Since 2007, OSI has helped to protect 8,223 acres in North Carolina by providing $15.8 million in grants and loans. The Waters of the Waccamaw project was the third project to close in the Greater Pee Dee River focus area with support from the Southeast Resilient Landscapes Fund, which has helped protect 22,489 acres in the southeast as of September 2018 including 3,276 in the Greater Pee Dee. Projects in the Greater Pee Dee have helped expand private protected lands, game lands, and land trust preserves.
“The protection of the Waccamaw River project is a crowning achievement in the larger effort to protect North Carolina lands that will shelter plants and animals, even as the climate changes,” said Peter Howell, executive Vice President of OSI. “We congratulate the Northern Carolina Coastal Land Trust for their momentous efforts to conserve this beautiful landscape.”
“The Waccamaw is special in more ways than you can count,” said Janice Allen, Deputy Director of the Coastal Land Trust. “It’s not just that the Waccamaw River system contains some of the most beautiful and extensive cypress swamps and blackwater bottomland hardwood forests in the state. It’s truly unique; due to its rare water chemistry and geology, many of the plants and animals that flourish in the Waccamaw are found nowhere else on Earth.”
The 3,000-acre property is located directly across the river from the Columbus County and Juniper Creek Game Lands, which encompass more than 28,000 acres and connect to 17,000 acres of The Nature Conservancy’s Green Swamp Preserve.

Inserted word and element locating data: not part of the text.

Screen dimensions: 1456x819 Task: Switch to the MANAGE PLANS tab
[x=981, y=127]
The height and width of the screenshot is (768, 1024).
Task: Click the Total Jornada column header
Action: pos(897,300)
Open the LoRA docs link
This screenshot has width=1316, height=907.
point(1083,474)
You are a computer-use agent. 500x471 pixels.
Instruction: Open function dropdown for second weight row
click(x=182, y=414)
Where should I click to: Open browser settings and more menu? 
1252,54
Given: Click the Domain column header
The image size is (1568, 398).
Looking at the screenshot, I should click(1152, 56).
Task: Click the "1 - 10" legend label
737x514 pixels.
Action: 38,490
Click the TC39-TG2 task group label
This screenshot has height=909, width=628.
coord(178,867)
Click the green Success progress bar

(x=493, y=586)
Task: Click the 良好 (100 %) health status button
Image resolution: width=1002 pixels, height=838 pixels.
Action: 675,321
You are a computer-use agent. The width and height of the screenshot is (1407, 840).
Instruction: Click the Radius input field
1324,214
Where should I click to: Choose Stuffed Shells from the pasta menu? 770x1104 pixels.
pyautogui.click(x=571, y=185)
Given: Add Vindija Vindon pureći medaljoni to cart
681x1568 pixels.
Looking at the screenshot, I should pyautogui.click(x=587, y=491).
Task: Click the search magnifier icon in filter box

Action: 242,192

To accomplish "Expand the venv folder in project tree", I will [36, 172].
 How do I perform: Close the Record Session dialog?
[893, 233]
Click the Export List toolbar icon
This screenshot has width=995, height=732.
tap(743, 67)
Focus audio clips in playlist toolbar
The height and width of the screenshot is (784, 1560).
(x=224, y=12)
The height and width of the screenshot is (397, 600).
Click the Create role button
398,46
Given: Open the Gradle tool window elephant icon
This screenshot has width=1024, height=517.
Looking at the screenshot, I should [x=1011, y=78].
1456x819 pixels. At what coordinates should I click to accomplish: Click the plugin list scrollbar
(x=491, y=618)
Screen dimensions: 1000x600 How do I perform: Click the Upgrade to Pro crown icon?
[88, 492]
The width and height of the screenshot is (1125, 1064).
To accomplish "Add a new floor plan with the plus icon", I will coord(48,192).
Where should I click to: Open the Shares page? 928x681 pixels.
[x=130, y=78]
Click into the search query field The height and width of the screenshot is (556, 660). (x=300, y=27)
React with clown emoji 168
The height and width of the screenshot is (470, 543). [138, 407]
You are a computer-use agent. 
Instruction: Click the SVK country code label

After conserving the land, the Coastal Land Trust transferred approximately 1,000 acres of the property to the N.C. Wildlife Resources Commission, which will be added to the Columbus County Game Lands and be managed as public game lands; the Coastal Land Trust will retain the remaining 2,000 acres for management as a nature preserve.
The 1,000 acres now owned by the Commission will be managed through timber thinning, prescribed fire, and restoration of distinctive remnant forest types that will benefit many species of wildlife such as white-tailed deer, wild turkey, wood stork, and Swainson’s warbler. The waters of the Waccamaw and wetlands on this tract support many rare plant and animal species, including several fish, mussels, and snails endemic to the Waccamaw River system.
Considered one of the Southeast's wildest and most beautiful rivers, the Waccamaw River runs approximately 140 miles across southeastern North Carolina and eastern South Carolina. A sportsman’s paradise, the area also delights birders, as rare warblers and swallow-tailed kites are known to live in the area. The Waccamaw River in North and South Carolina has been designated a National Blue Trail by American Rivers to promote outdoor recreation and conservation along the waterway.
Completion of the Waccamaw River Partnership project required the support of a dozen leading conservation funds, agencies, and philanthropists, testifying to recognition of its nationally significant conservation values.
Beginning with funds from a 2012 judicial settlement of a Clean Water Act case brought by the U. S. Attorney against Freedman Farms, a corporate hog farm, the Coastal Land Trust eventually secured grants from a total of 12 different funders including OSI, the US Fish and Wildlife Service’s North American Wetlands Conservation Act program (two grants), National Fish and Wildlife Foundation (two grants, one through the North Carolina and Virginia River and Waters program, and one through Walmart’s Acres for America program), NC Clean Water Management Trust Fund, NC Wildlife Resources Commission (a federal Coastal Wetlands Conservation program grant), Fred and Alice Stanback, NC Attorney General’s Environmental Enhancement Grant program, Enviva Forest Conservation Fund, The Conservation Alliance, and Merck Family Fund.